# Source extract:
Duke University: Student has admitted to hanging noose in tree and is no longer on campus
DURHAM, N.C. – An undergraduate student at Duke University has admitted to hanging a noose in a tree and is no longer on campus, university officials said Thursday.
School spokesman Michael Schoenfeld said at a news conference that the school would not release the name of the student who admitted to hanging the noose, found early Wednesday in a plaza area at the heart of the campus.
The student was identified with information provided by other students and will be subject to Duke’s student conduct process and that an investigation is continuing to find out if others were involved, Schoenfeld said.
School officials believe federal education laws protecting information about students and their grades prevent the school from describing his or her gender, race or whether the student had been in trouble in the past, Schoenfeld said.
The school also is working with state and federal officials about potential criminal violations.

# Entries shown:
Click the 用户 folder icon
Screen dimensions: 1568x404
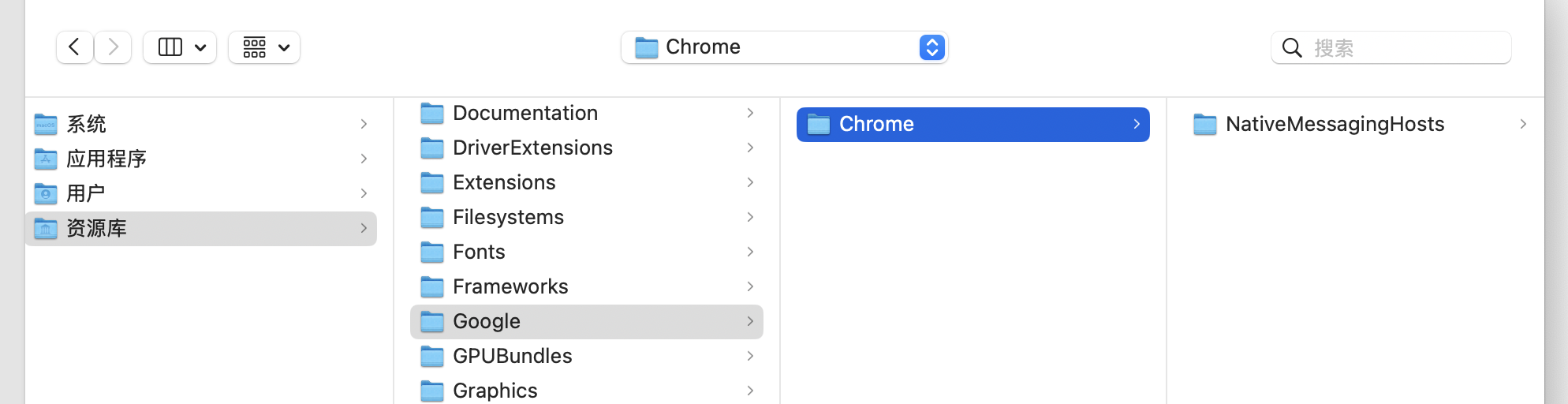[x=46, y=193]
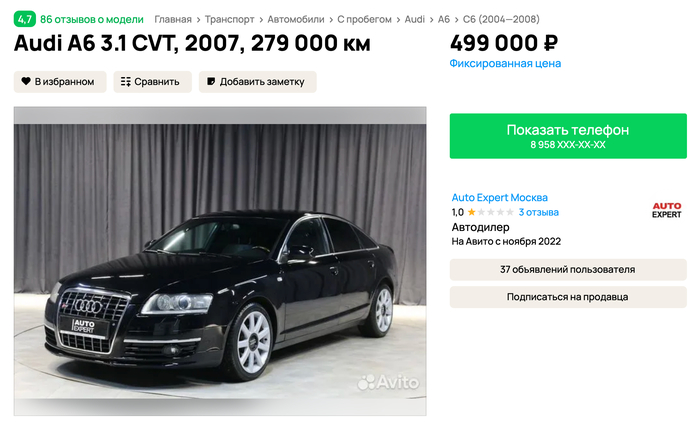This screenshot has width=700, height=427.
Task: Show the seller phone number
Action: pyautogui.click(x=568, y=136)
--
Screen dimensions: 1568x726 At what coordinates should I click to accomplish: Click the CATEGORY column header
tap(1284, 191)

# Given task 1:
List the details about the student that, according to the news article about the noose at Duke University, federal education laws prevent the school from describing.
# Given task 2:
According to the news article about the noose at Duke University, where was the noose found?
# Given task 3:
Write the next few sentences of the news article about the noose at Duke University, picking up after its final sentence.

# Final answer 1:
- Gender
- Race
- Whether the student had been in trouble in the past

# Final answer 2:
In a plaza area at the heart of the campus.

# Final answer 3:
Officials say the noose was found about 2 a.m. Wednesday in the plaza outside the Bryan Center, the student commons building. Black Student Alliance vice-president Henry Washington said he and about 14 other students saw the noose hanging overnight after being alerted via Twitter. On Thursday, he praised the reaction of fellow students and administrators at the school.
“I appreciate that immediate action was taken both by the student community to identify a person and by the faculty to ensure that disciplinary action is taken,” he said.
Marshall Ratliff, a senior math major from New Jersey who was walking by the Bryan Center on his way to class shortly after the announcement, said he was happy that the person responsible was identified.
“Duke is making it clear as a student and faculty community that this sort of bias and antagonism is not going to be tolerated on campus,” he said.
Duke Student Affairs Vice-President Larry Moneta said the student would face judgment under the school’s code of conduct, which includes penalties ranging from probation to expulsion. He said it was “too soon to make any comment” about whether the student had expressed remorse for the noose episode.
“This is all part of what the investigation will yield and the opportunity for the student to speak to the basis for the behaviour,” Moneta said.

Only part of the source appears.